At stake are an estimated three trillion yen (£21.3 billion) in potential economic impact and the chance, Japanese officials say, to showcase the country's recovery from the disaster in the way the 1964 Tokyo Summer Games highlighted the nation's return after its World War Two defeat.
"We have been hugely impressed by the quality of the bid presentations made by the bid committee," said Craig Reedie, vice president of the International Olympics Committee.
"Across the board, they have just been excellent," he told a news conference.
Reedie declined to give details, but did single out strong support both from the government and from the business community. Among those making presentations during the evaluation committee's four day visit were Prime Minister Shinzo Abe and Fujio Cho, the outgoing chairman of Toyota Motor Corp.
But Japanese media noted that Tokyo had received early praise during its failed bid to host the 2016 games, which it lost to Rio de Janeiro, and Tokyo governor Naoki Inose warned against any complacency.
"This is about at the halfway point of a marathon," he told a news conference. "The most crucial time is now. We must keep running this marathon for the next six months."
Tokyo is up against Madrid and Istanbul, both of which have also bid for the Games and lost before. A decision will be made on September 7 in Buenos Aires.
In Tokyo's favour are the fact that many of its venues are already built. Tokyo planners also emphasize the compactness of its offer, with 85 per cent of the venues located within an 8 km radius of the Olympic Village.
The jewel in Tokyo's campaign is a space-age makeover of the National Stadium, the main venue for the 1964 Games. The 80,000-capacity venue, which resembles a flying saucer.

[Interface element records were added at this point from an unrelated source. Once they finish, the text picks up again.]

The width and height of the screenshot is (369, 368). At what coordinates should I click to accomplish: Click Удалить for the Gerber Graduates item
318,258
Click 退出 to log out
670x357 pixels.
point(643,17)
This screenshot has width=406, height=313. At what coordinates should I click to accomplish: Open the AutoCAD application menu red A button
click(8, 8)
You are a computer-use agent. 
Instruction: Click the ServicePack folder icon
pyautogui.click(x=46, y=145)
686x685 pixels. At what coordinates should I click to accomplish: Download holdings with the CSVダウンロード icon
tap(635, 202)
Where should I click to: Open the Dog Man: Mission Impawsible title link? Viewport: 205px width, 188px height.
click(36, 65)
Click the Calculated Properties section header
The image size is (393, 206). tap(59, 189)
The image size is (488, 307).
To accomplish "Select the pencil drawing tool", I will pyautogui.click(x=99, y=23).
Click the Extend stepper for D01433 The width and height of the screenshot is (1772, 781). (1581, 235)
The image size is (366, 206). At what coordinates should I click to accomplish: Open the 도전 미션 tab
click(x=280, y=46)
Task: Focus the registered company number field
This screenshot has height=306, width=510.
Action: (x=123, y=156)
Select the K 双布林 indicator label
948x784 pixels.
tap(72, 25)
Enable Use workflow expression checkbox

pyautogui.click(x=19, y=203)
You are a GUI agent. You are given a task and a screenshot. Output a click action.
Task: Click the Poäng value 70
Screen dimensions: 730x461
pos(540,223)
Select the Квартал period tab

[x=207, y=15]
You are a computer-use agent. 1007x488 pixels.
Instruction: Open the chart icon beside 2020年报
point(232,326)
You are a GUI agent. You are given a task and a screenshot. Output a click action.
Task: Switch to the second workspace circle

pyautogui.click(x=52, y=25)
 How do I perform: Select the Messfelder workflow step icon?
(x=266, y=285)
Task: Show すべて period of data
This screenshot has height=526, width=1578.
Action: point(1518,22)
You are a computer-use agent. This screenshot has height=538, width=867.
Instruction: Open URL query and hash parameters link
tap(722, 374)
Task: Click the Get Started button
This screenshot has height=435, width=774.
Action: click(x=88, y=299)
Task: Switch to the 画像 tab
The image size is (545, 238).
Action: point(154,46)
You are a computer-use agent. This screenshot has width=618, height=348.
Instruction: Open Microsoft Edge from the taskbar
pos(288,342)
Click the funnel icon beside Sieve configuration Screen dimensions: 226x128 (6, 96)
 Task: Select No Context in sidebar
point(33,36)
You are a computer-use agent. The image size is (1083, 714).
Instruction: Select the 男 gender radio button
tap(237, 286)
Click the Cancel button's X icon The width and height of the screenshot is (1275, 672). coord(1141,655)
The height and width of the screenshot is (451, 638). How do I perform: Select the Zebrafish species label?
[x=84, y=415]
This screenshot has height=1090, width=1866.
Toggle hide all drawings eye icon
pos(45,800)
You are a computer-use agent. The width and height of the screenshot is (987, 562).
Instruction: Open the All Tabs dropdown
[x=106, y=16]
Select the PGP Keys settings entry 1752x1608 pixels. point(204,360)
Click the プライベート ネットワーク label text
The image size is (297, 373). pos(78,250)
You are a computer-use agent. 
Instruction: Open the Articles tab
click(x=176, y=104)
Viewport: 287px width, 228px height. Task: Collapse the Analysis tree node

The Tokyo government estimates that the Games would increase demand by 1.22 trillion yen in tourism, sales of Olympic goods and household spending. With private sector investments included, the total impact is likely to hit 3 trillion yen nationwide and include the creation of 150,000 jobs.
The government has gone to considerable effort to emphasise the sentimental possibilities of a Tokyo games, including holding some of the football play-offs in Miyagi, part of the country badly devastated by the 2011 disaster.
"Tokyo 2020 will inspire many others, just as Tokyo did before in 1964," Abe, who has been appointed as the bid's supreme adviser, told the committee at the start of their visit on Monday. The 1964 Games were the first Olympics in Asia.
Tokyo bid officials have acknowledged concerns about the potential for another earthquake but emphasize Japan's strict building codes, noting that there was minimal damage in Tokyo from the 9.0 magnitude 2011 quake.
In a nod to Japan's trademark high-tech, officials on Thursday unveiled a mobile drug testing laboratory that will aid monitoring for sports whose locations are not easily accessible.
The mobile lab includes a toilet and a lab to test urine samples, and has been accredited to analyse the samples right there in the van.
Though Tokyo lost its previous bid in part due to low public support, an IOC survey published this week found that some 70 per cent of respondents want Japan to host the games.